Young British milers start to build on the Olympic legacy

It has been one 'L' of a Legacy. While the 65,000 ticket-only guests raised a glass to the first birthday of the infant London 2012 Olympics, and to Jess, Mo and Co, there was a drop of considerably greater vintage to savour as the Emsley Carr Mile clocked up another milestone at the Sainsbury's Anniversary Games yesterday.

The history of the race stretches back 60 years — all the way to a summer of royal celebrations. It was inaugurated in 1953, in memory of Sir Emsley Carr, long-time editor of the News of the World, and has been graced by the greats of middle distance running for six decades now.

The Emsley Carr Mile Trophy is a book bound in the same red Moroccan leather used for the Queen's Coronation Bible in 1953 and includes the names, times and signatures of every athlete who has taken part. The list of past winners includes nine Olympic champions (Sebastian Coe, Steve Ovett, Kip Keino, John Walker, Said Aouita, Murray Halberg,Haile Gebrselassie, William Tanui and Venuste Niyongabo) and seven men who have held the world mile record (Coe, Ovett, Walker, Filbert Bayi, Hicham El Guerrouj, Derek Ibbotson and Jim Ryun).

It was in some pretty hallowed footsteps, then, that young Jake Wightman was preparing to follow as he stepped into the cauldron of the 2012 Olympic arena and took his place on the start line. "And in lane six, Jake Wightman of Great Britain, European Junior 1500m champion," the stadium announcer said, as he ran through the 20-man field.

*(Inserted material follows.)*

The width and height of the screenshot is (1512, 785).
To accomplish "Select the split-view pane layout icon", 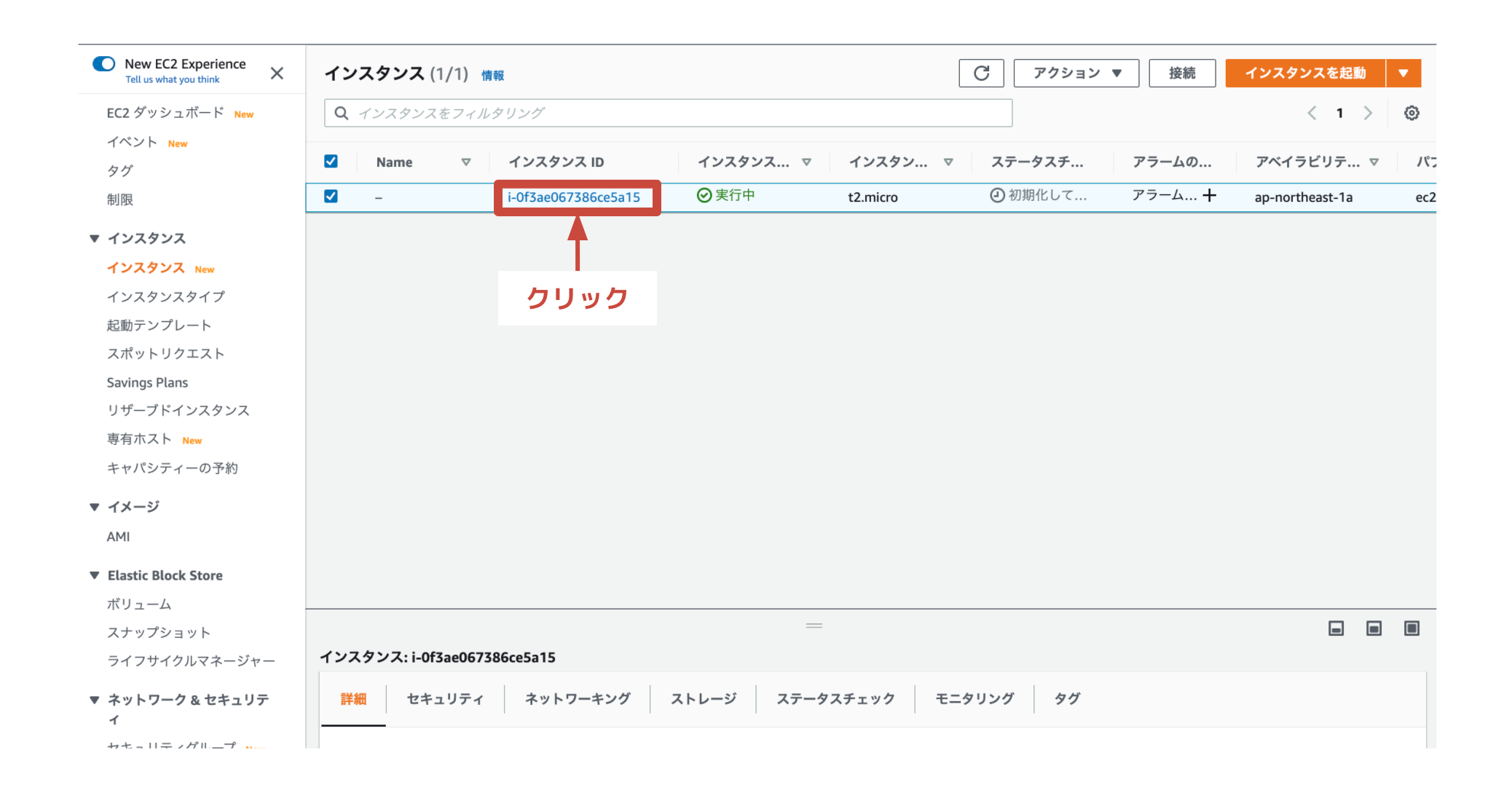I will (1374, 628).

It just so happened that the man behind the mic – reprising a role he performed with distinction at London 2012 – was Jake Wightman's father and coach. Geoff Wightman is a former international marathon runner – oh, and head of road running at UK Athletics, and one of the track and field world's leading announcers.

Considering that Jake's mother, Susan, ran for Britain in the 1988 Olympic marathon in Seoul, Wightman Jnr has been blessed with some impressive genes. He made good use of them last Sunday with the flying finish that won him his European Junior 1500m title at Rieti in Italy.

That supreme effort took its toll with a lap and a half to go yesterday as the 19-year-old Scot dropped off the pace. "That was rubbish," Wightman maintained as he left the arena. "I didn't do myself justice."

Still, 17th place in 4min 00.62sec was by no means a disgrace. It took a whopping 26sec off the Loughborough University student's two-year-old personal best for the mile. "I thought my dad played it well," he added. "If he'd bigged me up on the start line I would have felt stupid."

Up ahead of the emerging Wightman, Charlie Grice, won the battle of the Britons in the race, finishing 13th in 3:54.61, a lifetime best. The 19-year-old is a member of the Brighton Phoenix club that has produced two Emsley Carr Mile champions: Steve Ovett and Mark Rowland. The winner yesterday, in 3:50.01, was Augustin Choge of Kenya.